Updated

Shortly after Sen. Marco Rubio bowed out of the presidential race Tuesday night, his GOP rival for the nomination, Sen. Ted Cruz, cranked up the volume on his call to those who had supported his fellow Cuban-American to switch over to backing him.

Cruz increasingly has been pressing supporters of Rubio and Ohio Gov. John Kasich in recent weeks to get behind him instead. Cruz also made not-so-subtle appeals to others in the GOP field to drop out, citing the higher numbers of votes and delegates he had received in the primaries.

His basic argument was that he, more than they, had a real shot at derailing billionaire Donald Trump from his steady climb to the GOP nomination.

So after Rubio withdrew from the race, upon losing the primary in his home state of Florida, Cruz pounced.

"To those who supported Marco, who worked so hard, we welcome you with open arms, with gratitude, and with hope and with a positive vision together for our great nation," Cruz said from his campaign rally in Houston. "Starting tomorrow morning every Republican has a clear choice. Only two campaigns have a plausible path to the nomination, ours and Donald Trump's.”

“Nobody else has any mathematical possibility whatsoever... And going forward, the choice is straightforward: Do you want a candidate who shares your values or a candidate who has spent decades opposing your values?"

Cruz did not win a state in Tuesday’s primaries, but overall so far, he is second to Trump in the number of contests and delegates won. Cruz has 407 delegates, Trump has 652 and Kasich has 146. To be the GOP nominee, a candidate needs 1,237 delegates.

Cruz had declared war on Rubio in the days leading up to the Florida primary, but after Rubio withdrew, he lavished praise on his fellow senator.

“Marco is a friend, he’s a colleague, he ran a strong, optimistic campaign,” Cruz said. “His passion inspired me. His presidential campaign inspired millions across the nation.”

What Rubio’s backers and donors will do now is anyone’s guess. Many are firmly opposed to Trump. Kasich’s chances are slim.
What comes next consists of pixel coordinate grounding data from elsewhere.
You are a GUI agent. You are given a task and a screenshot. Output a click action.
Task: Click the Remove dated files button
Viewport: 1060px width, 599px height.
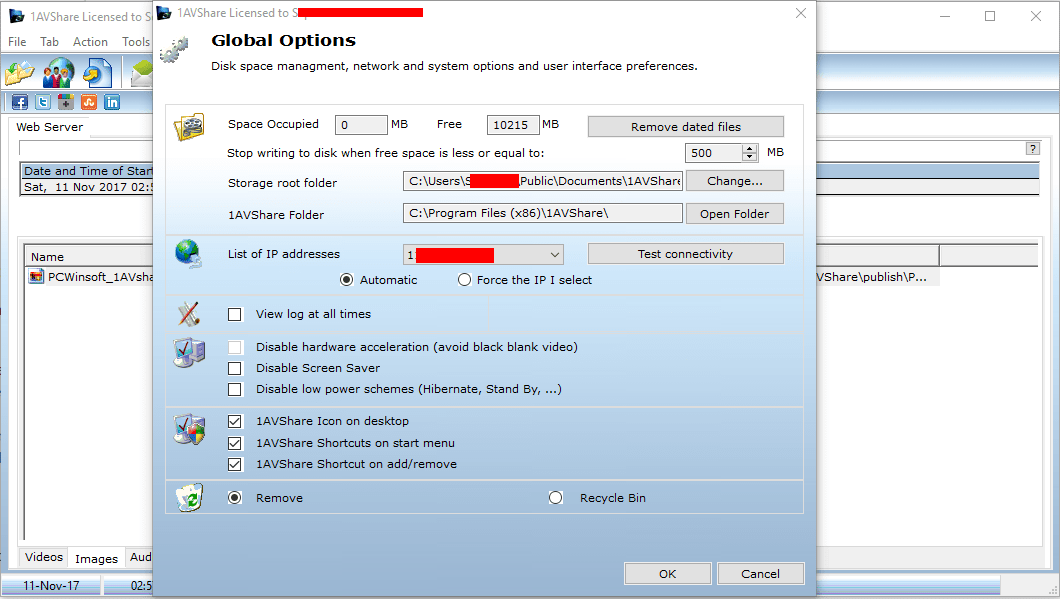685,127
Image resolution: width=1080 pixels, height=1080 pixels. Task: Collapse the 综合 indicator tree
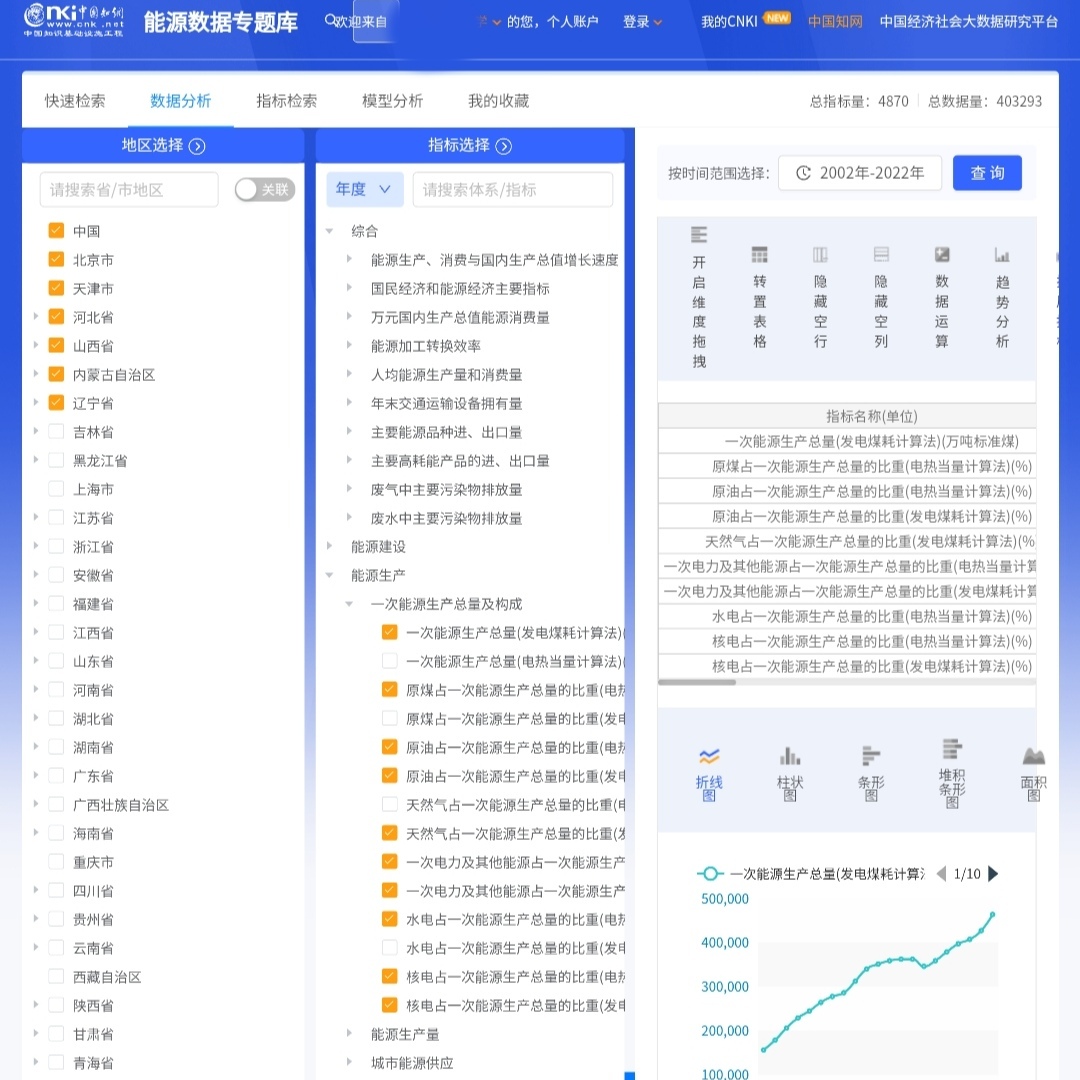coord(330,229)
Cruz is no more endearing to many than Trump, but for those intent on voting Republican, he may be the only choice to undermine the real estate mogul’s chances of accruing even more delegates, experts say.

Perhaps in a sign of the ambivalence many Rubio supporters now feel, South Carolina Gov. Nikki Haley, who had endorsed Rubio and appeared with him on the campaign trail, on Wednesday said she would “personally support” Cruz, but not endorse him.
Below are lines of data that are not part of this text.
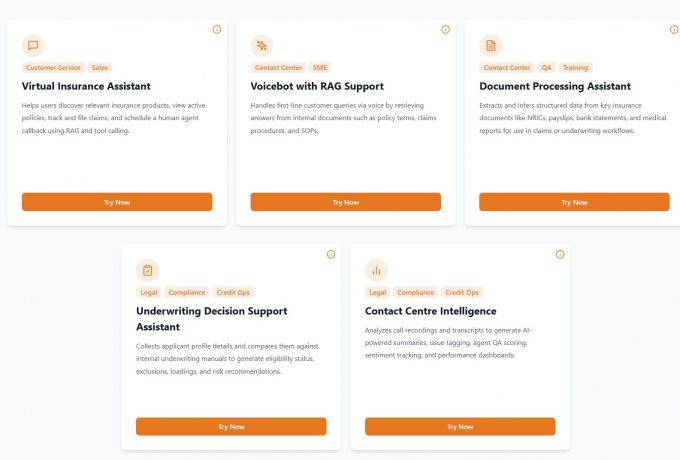Try Now for Virtual Insurance Assistant

117,202

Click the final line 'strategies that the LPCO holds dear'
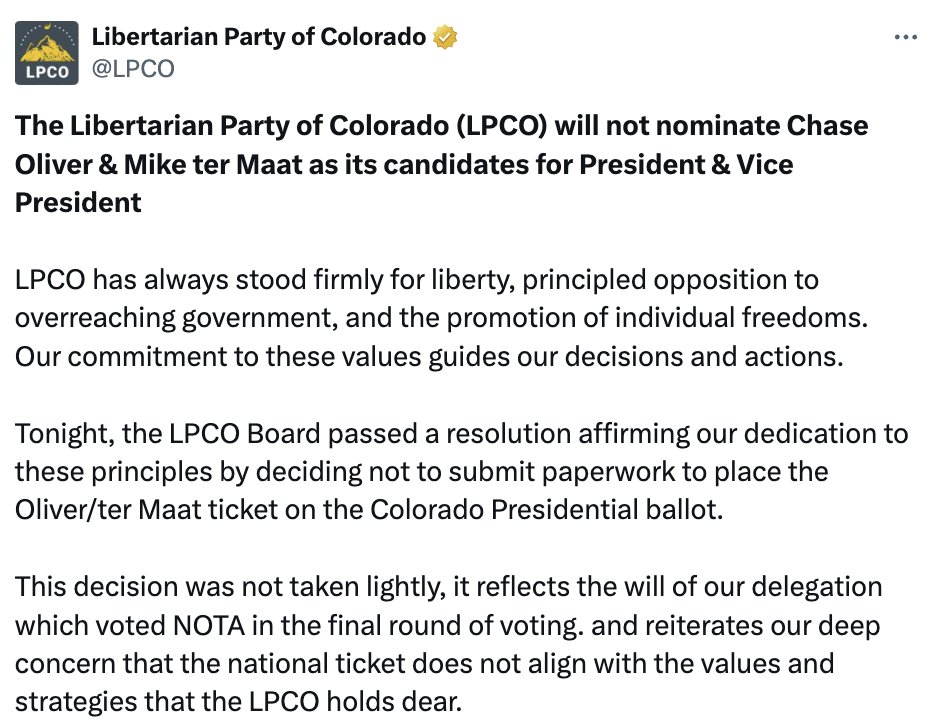238,702
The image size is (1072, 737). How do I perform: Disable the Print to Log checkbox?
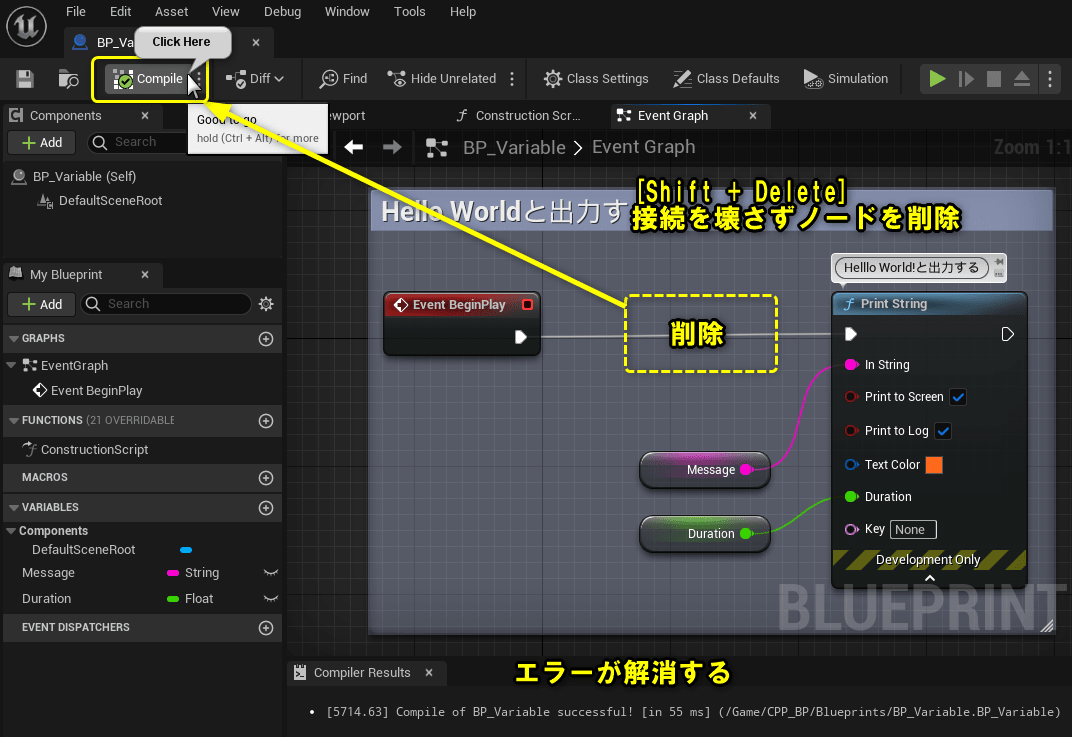tap(941, 430)
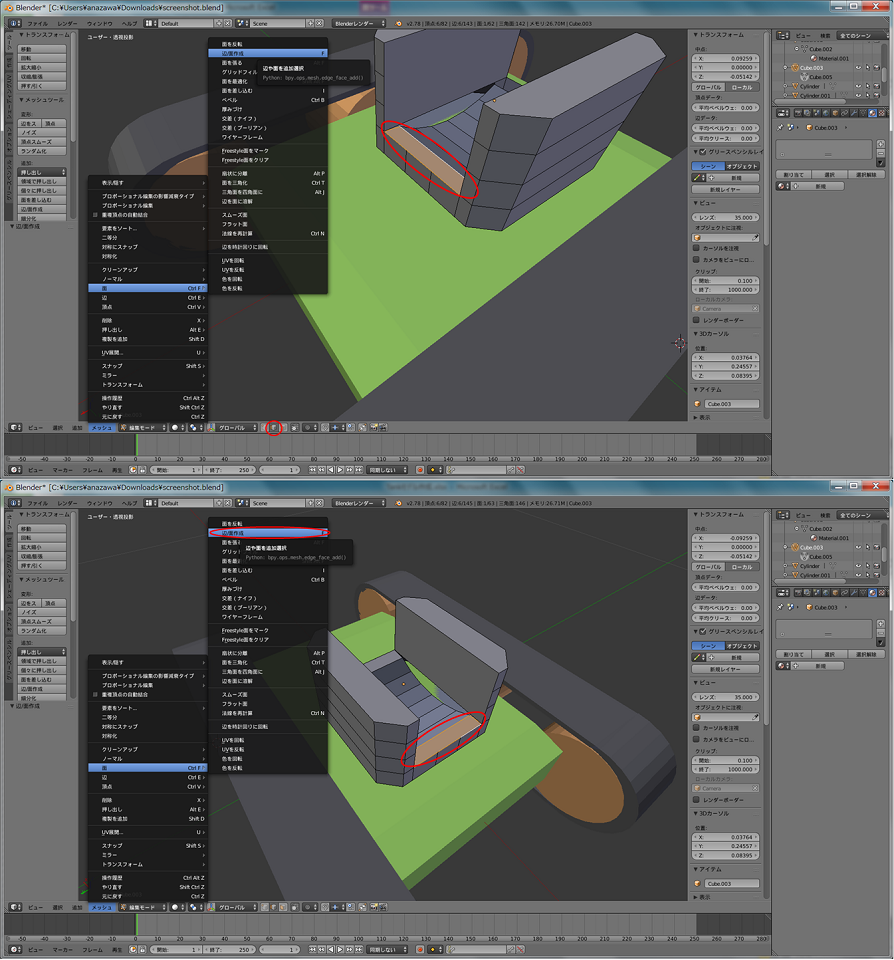Enable Lock to Cursor checkbox in top window
Viewport: 894px width, 960px height.
(697, 248)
The next two states to hold primaries will show whether Rubio’s withdrawal sends more votes to Cruz, according to the Wall Street Journal. Those state are Arizona and Utah, which will hold primaries on March 22.

They restrict voting just to registered party members, which is seen as being a help to Cruz.
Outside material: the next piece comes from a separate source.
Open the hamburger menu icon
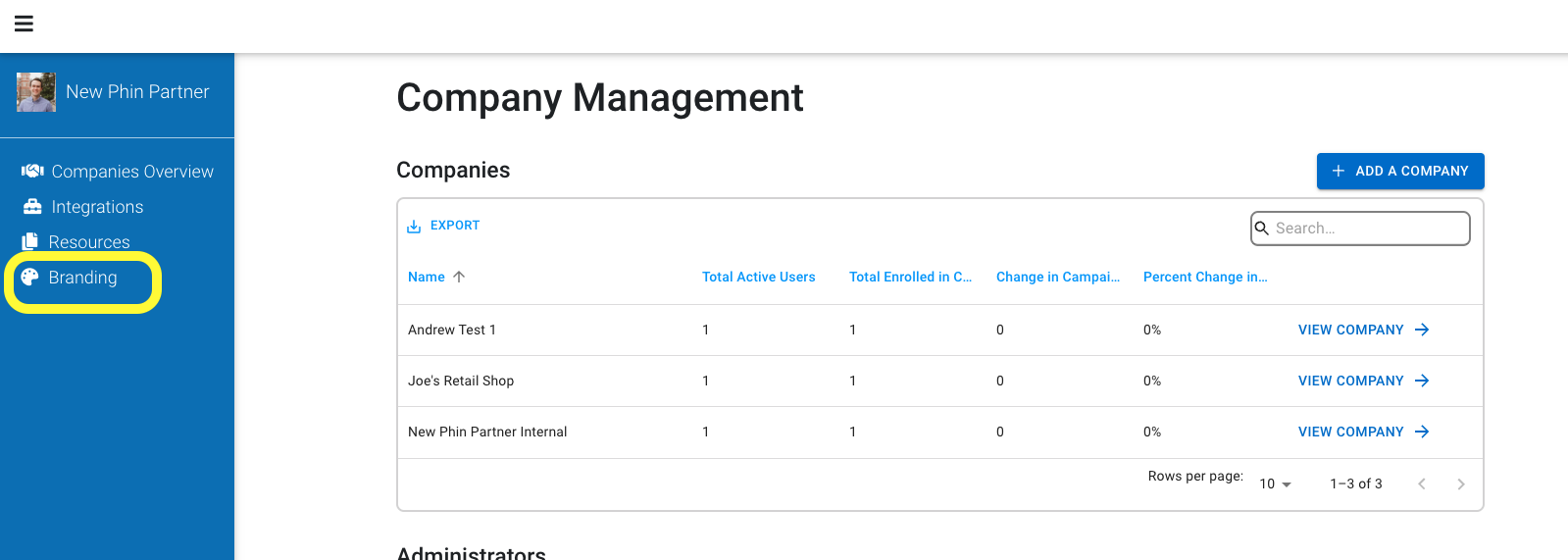 [25, 24]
Trump has done better in states that allow Democrats and Independents to vote in GOP primaries. Some expect Cruz, who is a firebrand conservative, to tone down his rhetoric in the hope of broadening his supporters. Rubio had been the favorite of the so-called GOP establishment, who saw him as easier to work with as well as the one with the best chance of appealing to a cross-section of the electorate in the general election.